In 1990, researchers at Celera Genomics and at the National Human Genome Research Institute began an ambitious endeavor to sequence the entire human genome. In 2000, researchers revealed to the general public that a substantial portion of this work had been completed. This “rough draft” of the human genome is currently in fragments much like pieces of a jigsaw puzzle. Current efforts are underway to match the different pieces to complete the puzzle. Recently, Celera Genomics revealed their startling estimation of the number of human genes to be 30,000. This estimation, based on the sequence data, is substantially below previous predictions. The sequence data has led to the estimation that less than 5% of the human genome actually encodes functional proteins. Once the jigsaw puzzle is completed, the data will undoubtedly help researchers devise new diagnostics and treatments for genetic diseases.

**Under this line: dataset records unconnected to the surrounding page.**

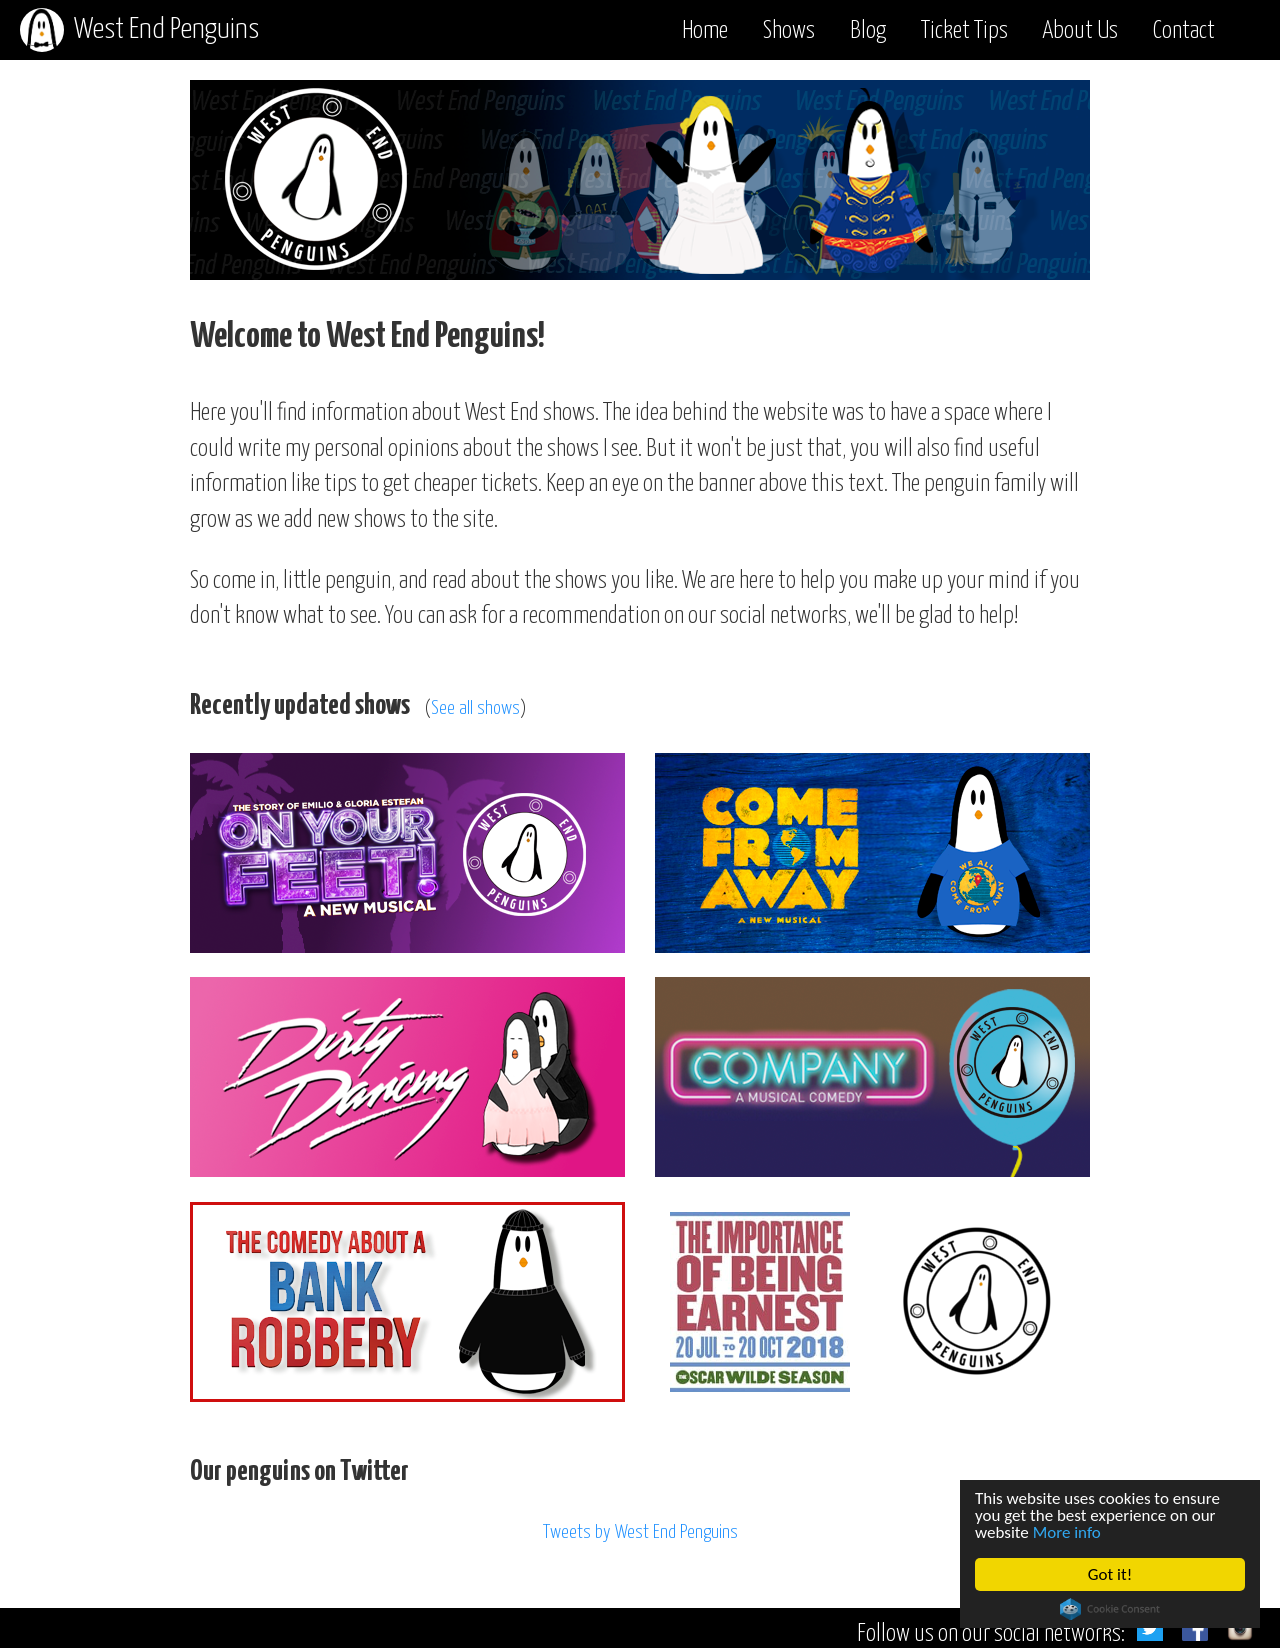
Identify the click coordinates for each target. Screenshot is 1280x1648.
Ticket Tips (964, 31)
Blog (868, 31)
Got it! (1110, 1574)
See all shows (475, 708)
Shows (789, 31)
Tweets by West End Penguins (640, 1532)
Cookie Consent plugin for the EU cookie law (1110, 1609)
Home (705, 31)
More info (1067, 1532)
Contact (1184, 31)
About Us (1080, 31)
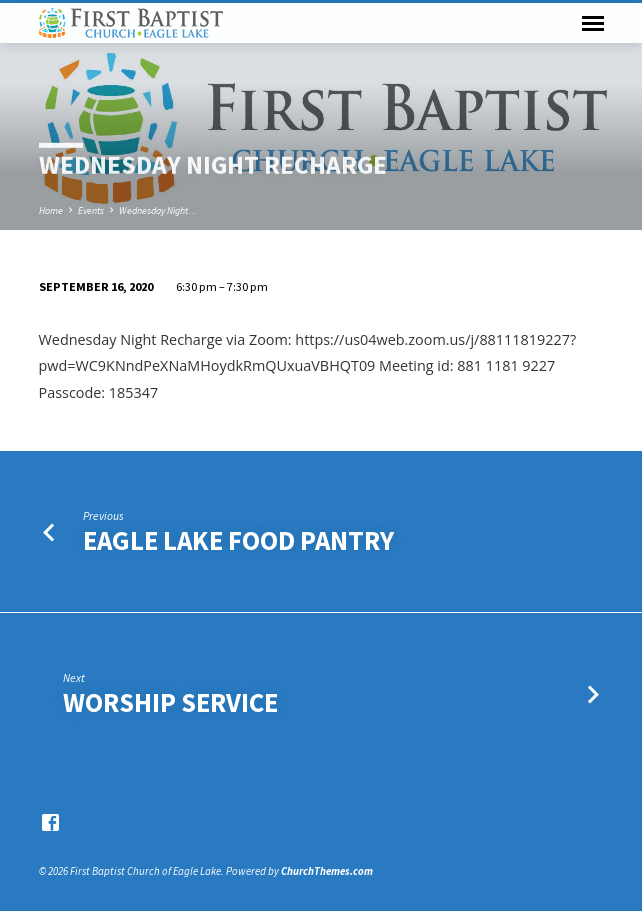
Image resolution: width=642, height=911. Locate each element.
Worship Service (170, 702)
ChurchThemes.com (327, 871)
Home (51, 210)
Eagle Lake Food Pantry (238, 540)
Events (91, 210)
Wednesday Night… (158, 210)
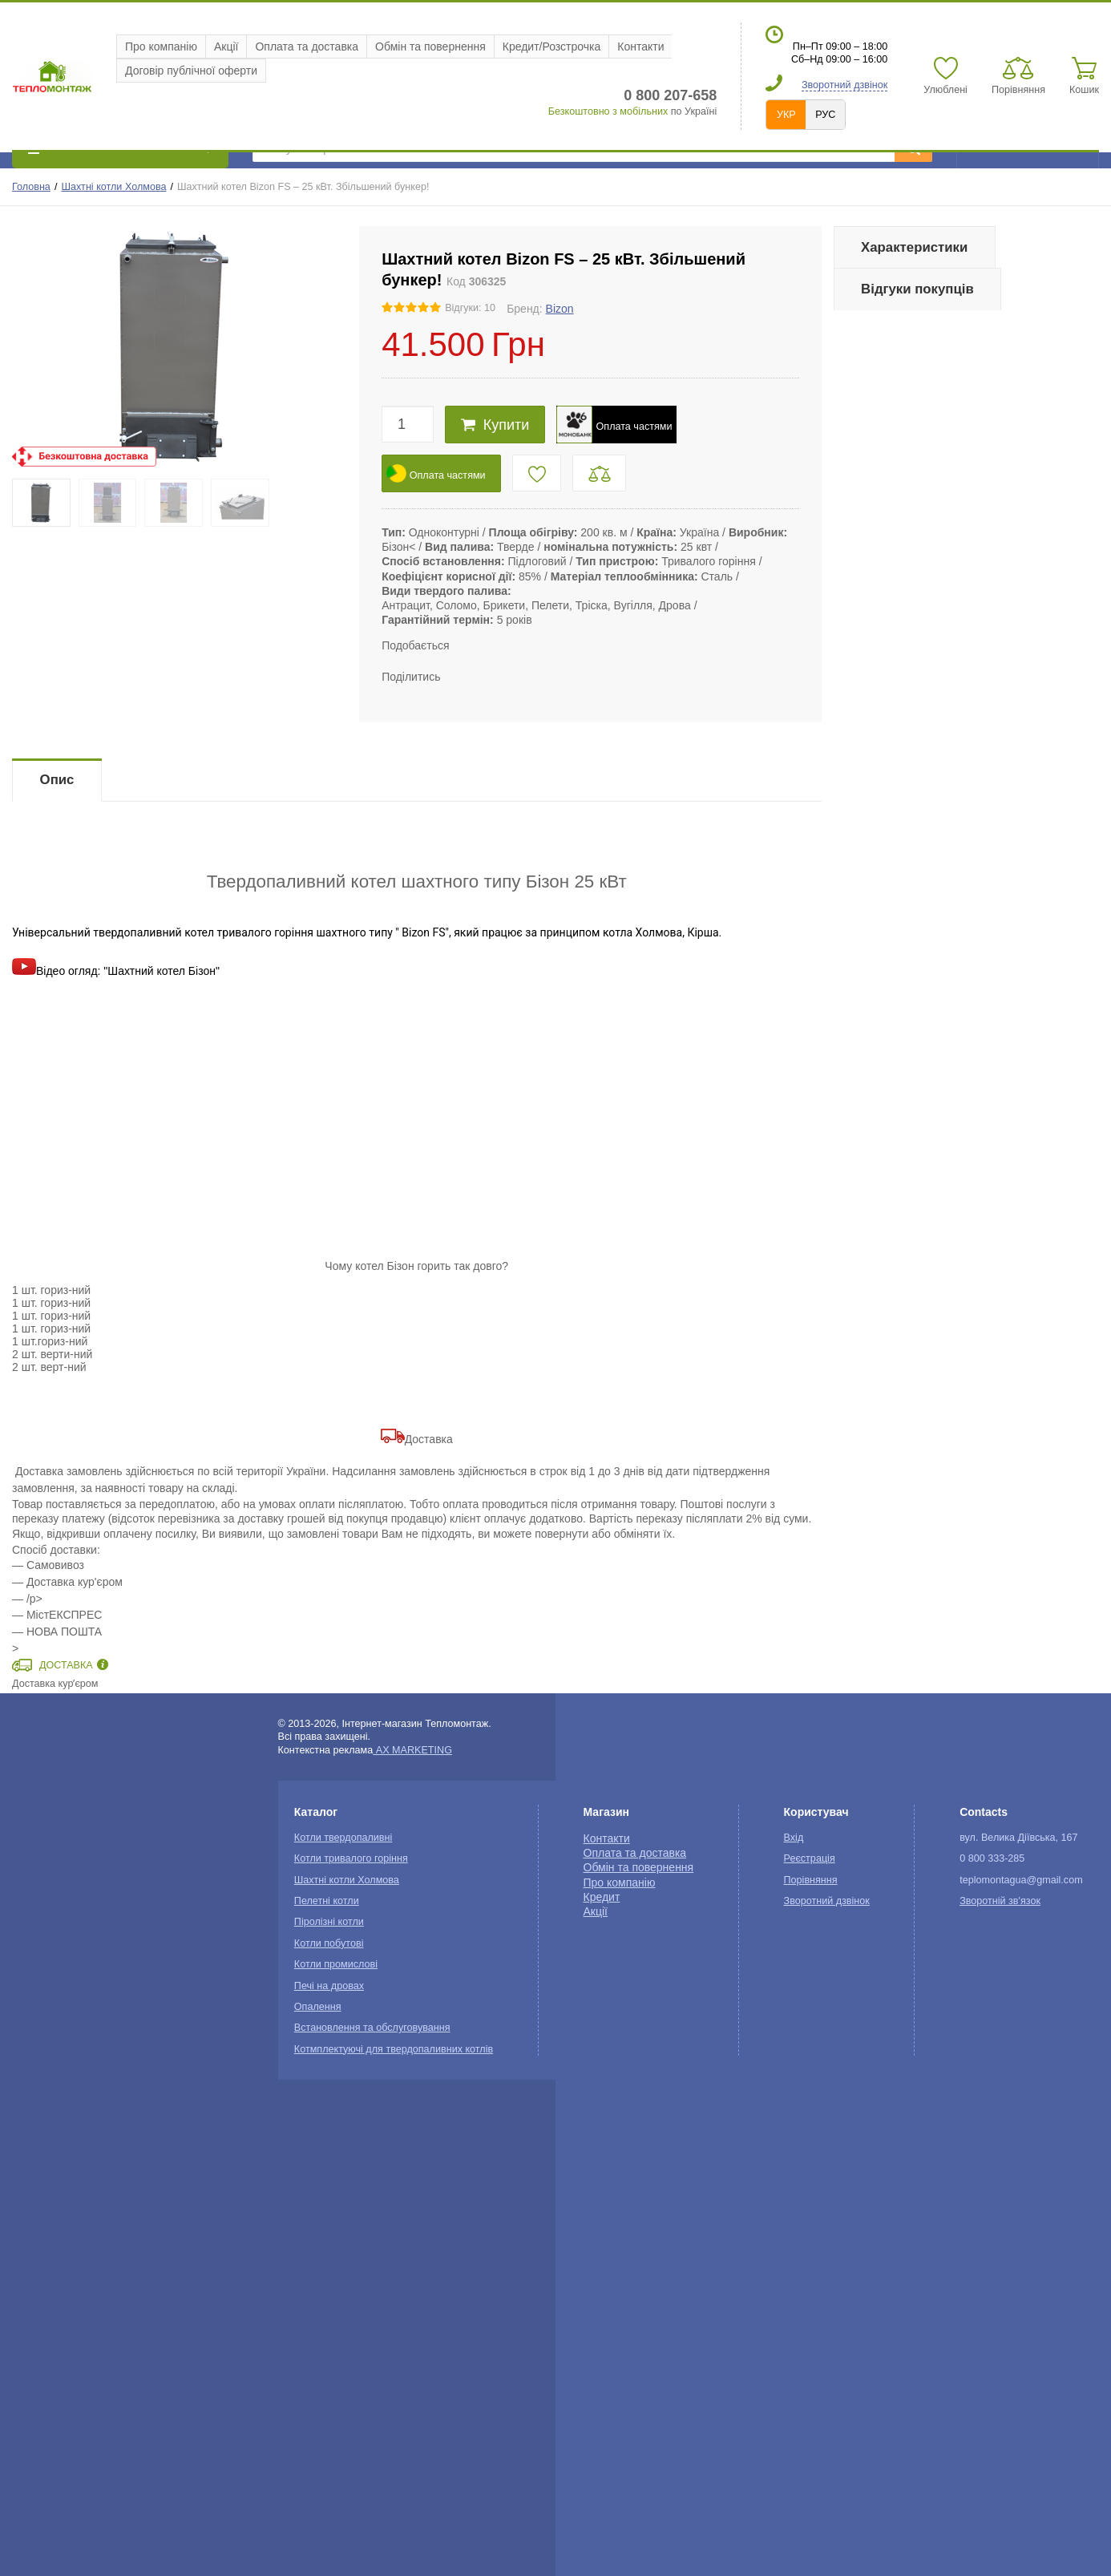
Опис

In addition to sequencing the human genome, researchers have sequenced the genomes of Drosophila melanogaster (fruit fly), Arabidopsis thaliana (plant), Saccharomyces cerevisiae (budding yeast), and C. elegans (worm). In addition, mouse, rat, and zebrafish genomes have been sequenced. Not only eukaryotic organisms are useful to the research community. The genome of Plasmodium (the organism that causes malaria) has also been sequenced. The goals of these sequencing projects are to prepare gene linkage maps and physical maps. A gene linkage map is a map that pinpoints the location of genes based on their connection to certain marker gene sequences. A physical map, in comparison, gives the actual number of bases between genes on a chromosome; therefore, it locates the gene of interest more precisely.
Ultimately, scientists hope to learn the actual names and sequences of all 3 billion nitrogenous bases in the human genome. Automation and computerization are essential tools in the sequencing, and the development of the specific technology is underway.